L'horizon est donc très clair. Vous me direz que huit ans, c'est beaucoup, ce à quoi je vous répondrai que c'est court pour la SNCB. En effet, il est ici question d'un secteur proche du secteur industriel, qui doit adopter les mêmes principes, mais avec une énorme inertie entre le moment de la prise de décision et sa concrétisation.

 

Ce chemin doit être mené avec les trois acteurs. C'est ce que j'ai proposé aux trois acteurs. Pour faire droit à l'expression de l'opposition à une disposition aujourd'hui telle que nous l'entendons, je demande à chacun de reprendre le chemin de la négociation rapidement, mais aussi le chemin du travail. Il faut se donner le temps nécessaire pour évaluer la question relative aux deux jours de congé et demi dont on parle.

 

Entraîner une grève dite au finish, de plusieurs jours, à propos de cette disposition ne serait pas raisonnable.
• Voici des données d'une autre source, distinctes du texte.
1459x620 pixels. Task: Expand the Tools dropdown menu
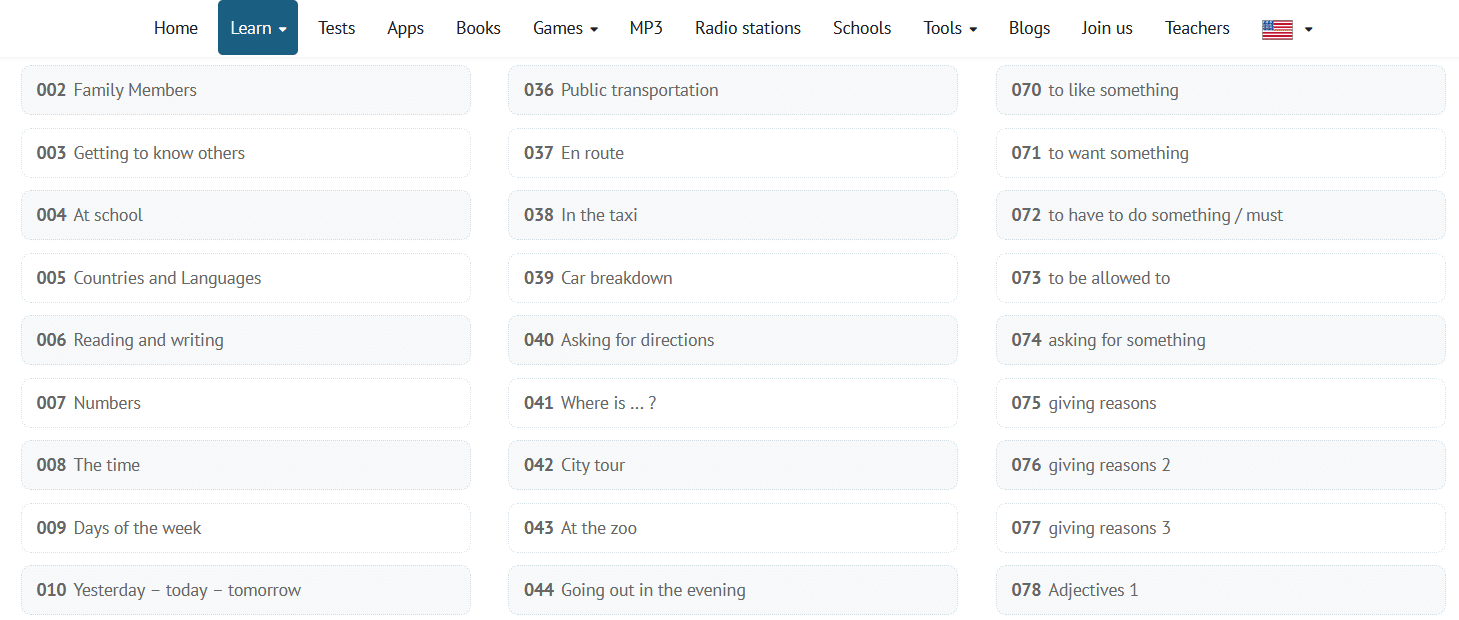pyautogui.click(x=950, y=28)
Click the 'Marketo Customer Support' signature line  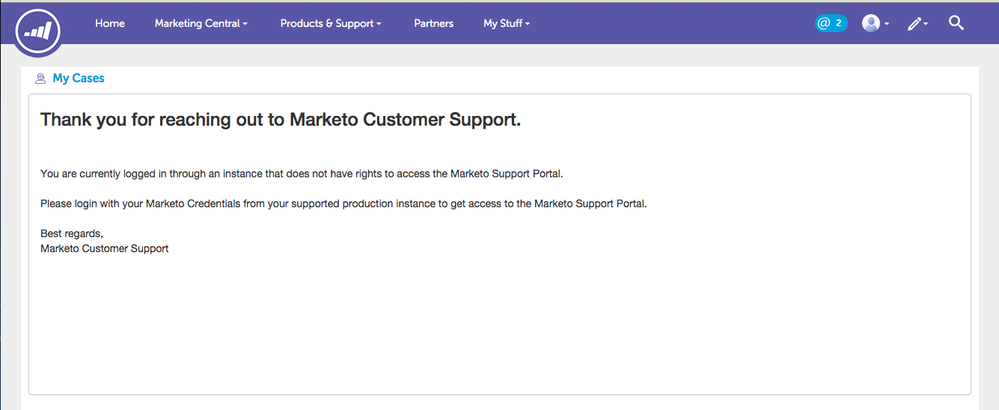coord(104,248)
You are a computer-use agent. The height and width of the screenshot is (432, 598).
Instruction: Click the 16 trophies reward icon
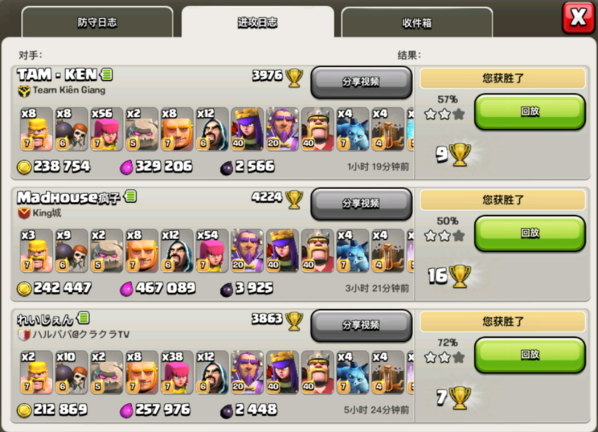[460, 276]
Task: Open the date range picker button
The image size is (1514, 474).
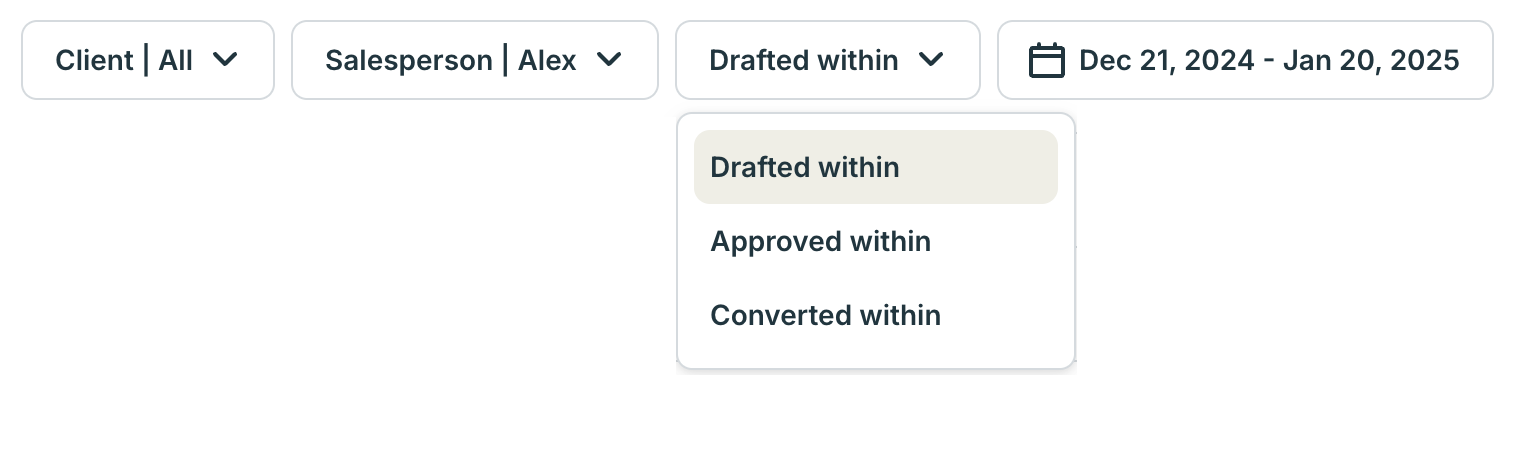Action: pos(1244,60)
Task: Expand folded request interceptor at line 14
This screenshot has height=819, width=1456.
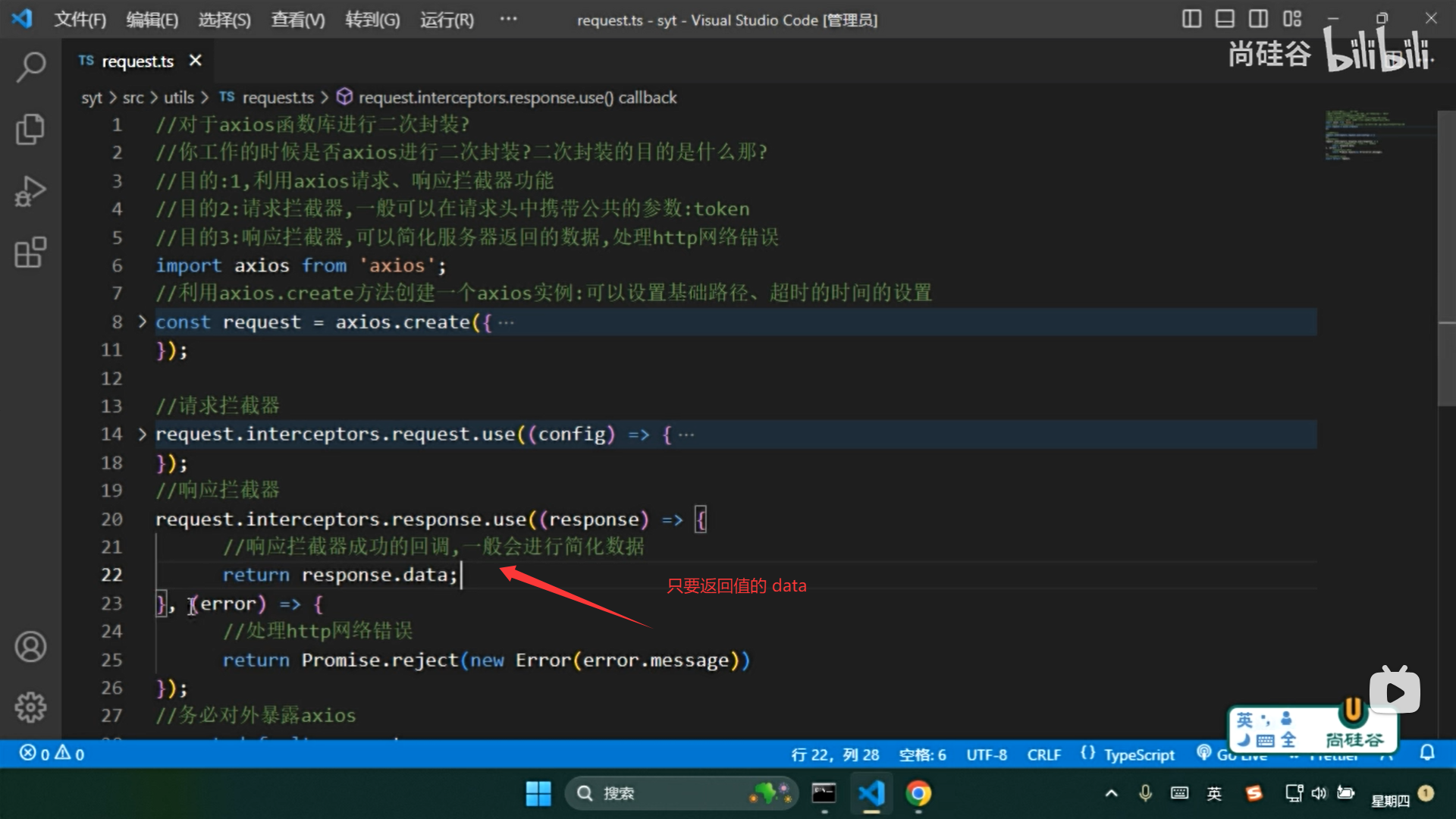Action: click(x=142, y=434)
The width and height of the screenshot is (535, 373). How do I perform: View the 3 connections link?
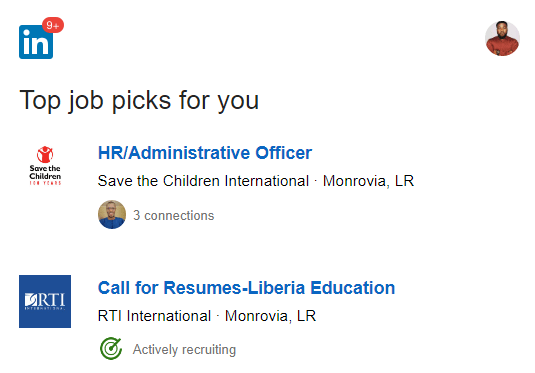point(174,216)

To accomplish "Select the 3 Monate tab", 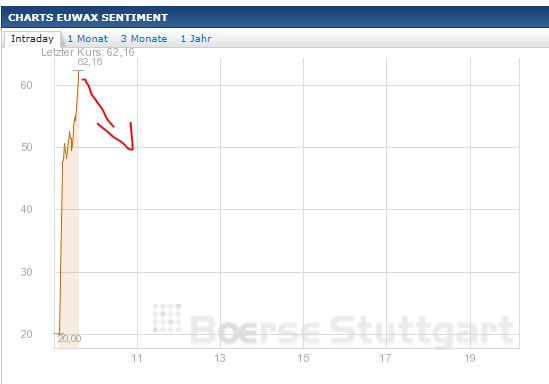I will coord(144,39).
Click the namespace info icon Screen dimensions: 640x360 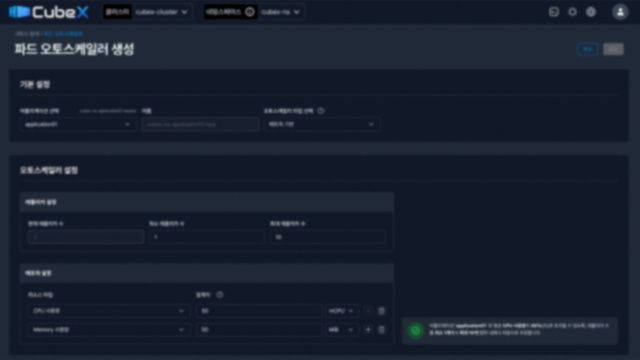coord(250,12)
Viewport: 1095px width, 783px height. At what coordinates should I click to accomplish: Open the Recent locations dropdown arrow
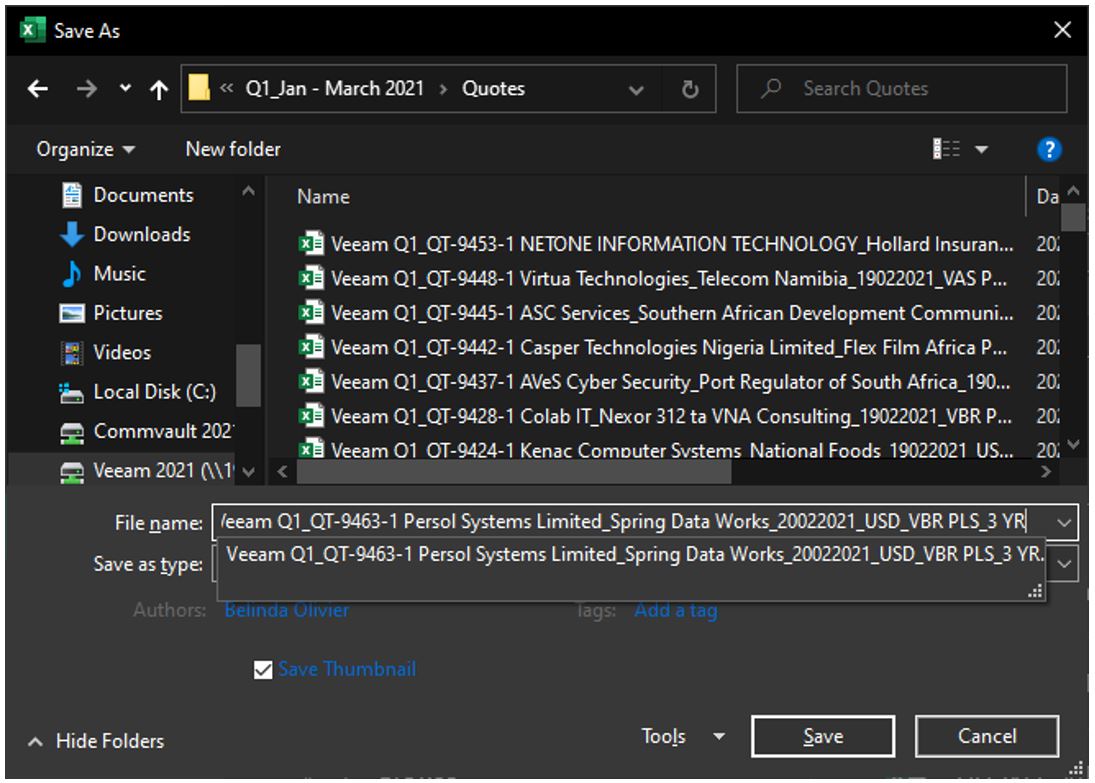tap(125, 89)
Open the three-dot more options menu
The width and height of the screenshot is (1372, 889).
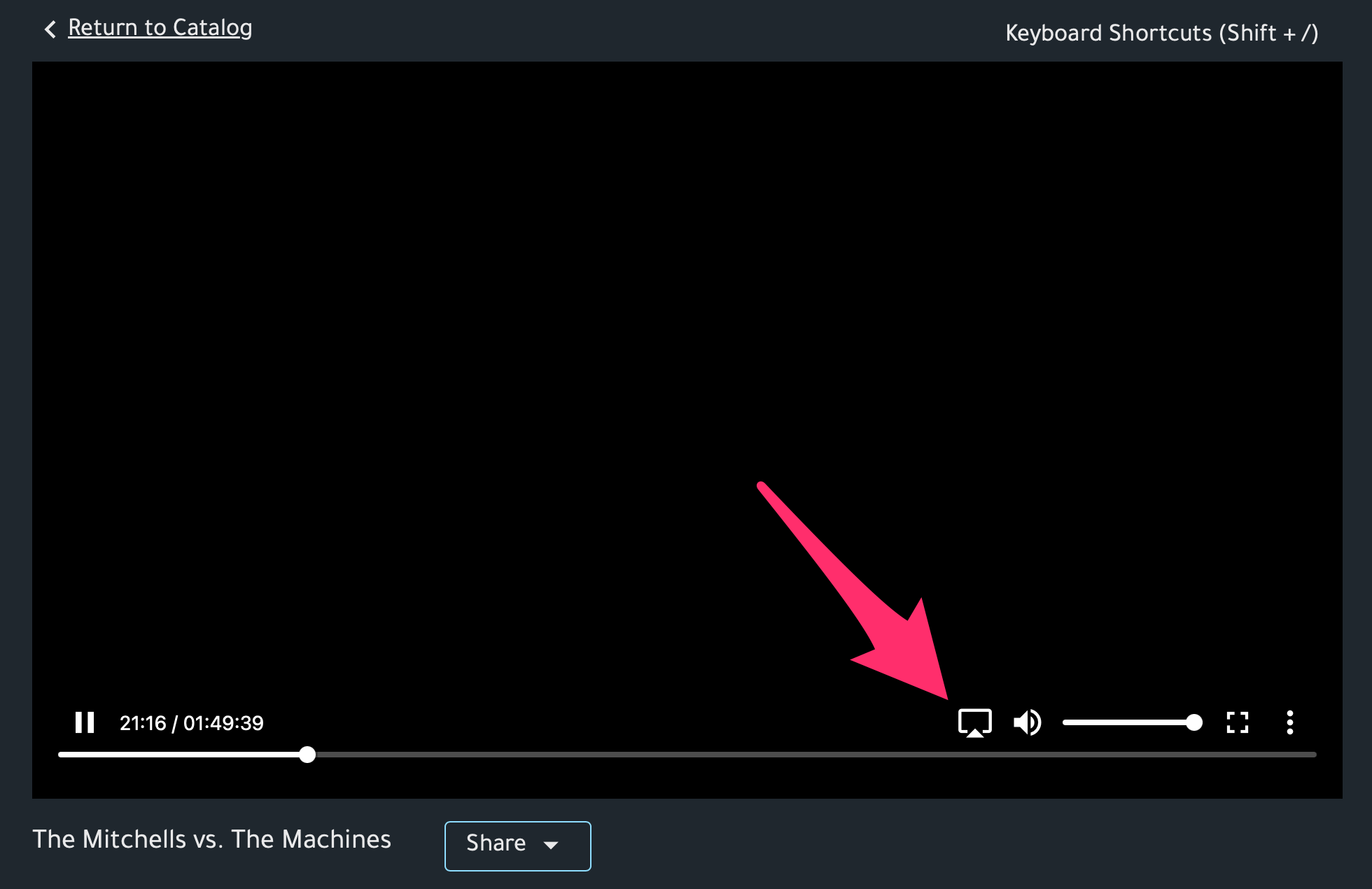1289,722
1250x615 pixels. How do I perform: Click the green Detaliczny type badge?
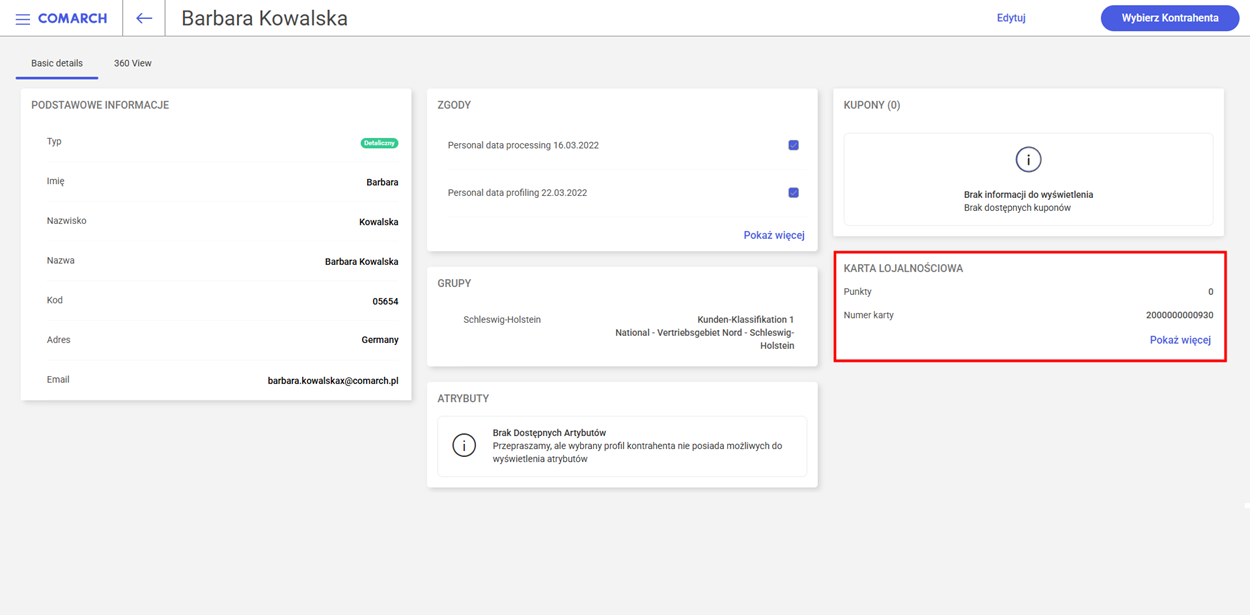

J'en suis vraiment chagrin et je demande, en tant que ministre en charge de cette entreprise publique, de reprendre le chemin de la concertation responsable à propos de cette question, qui fait partie de l'ensemble du protocole social qui compte 90 points

Réplique de Gwenaëlle Grovonius

Monsieur le ministre, merci. Vous l'avez dit, c'est la responsabilité de tous les acteurs, le politique, les syndicats mais aussi la direction, de faire en sorte que le Groupe SNCB puisse être sur les rails et arriver à bon port.

 

Malheureusement, la direction a décidé, de manière unilatérale, d'introduire cette mesure qui met à mal des droits des travailleurs. Ceux-ci ont effectivement, à un moment donné, accepté des réductions de salaire en compensation de ces quelques jours supplémentaires pour rattraper toutes les heures supplémentaires qu'ils prestent. Ce sont donc des choses qui ont été acquises à un moment donné, pour faire face à des demandes de réduction sur leurs salaires. Et aujourd'hui, on veut, de manière unilatérale, prendre une décision qui va à l'encontre de leurs droits.

 

Je suis tout à fait d'accord avec vous. Je souhaite que la concertation puisse reprendre. Dans ce cadre-là, je pense que la meilleure solution, c'est de faire en sorte que cette décision de suppression des jours de crédit soit suspendue en attendant que la négociation et la concertation puissent pleinement reprendre entre les partenaires.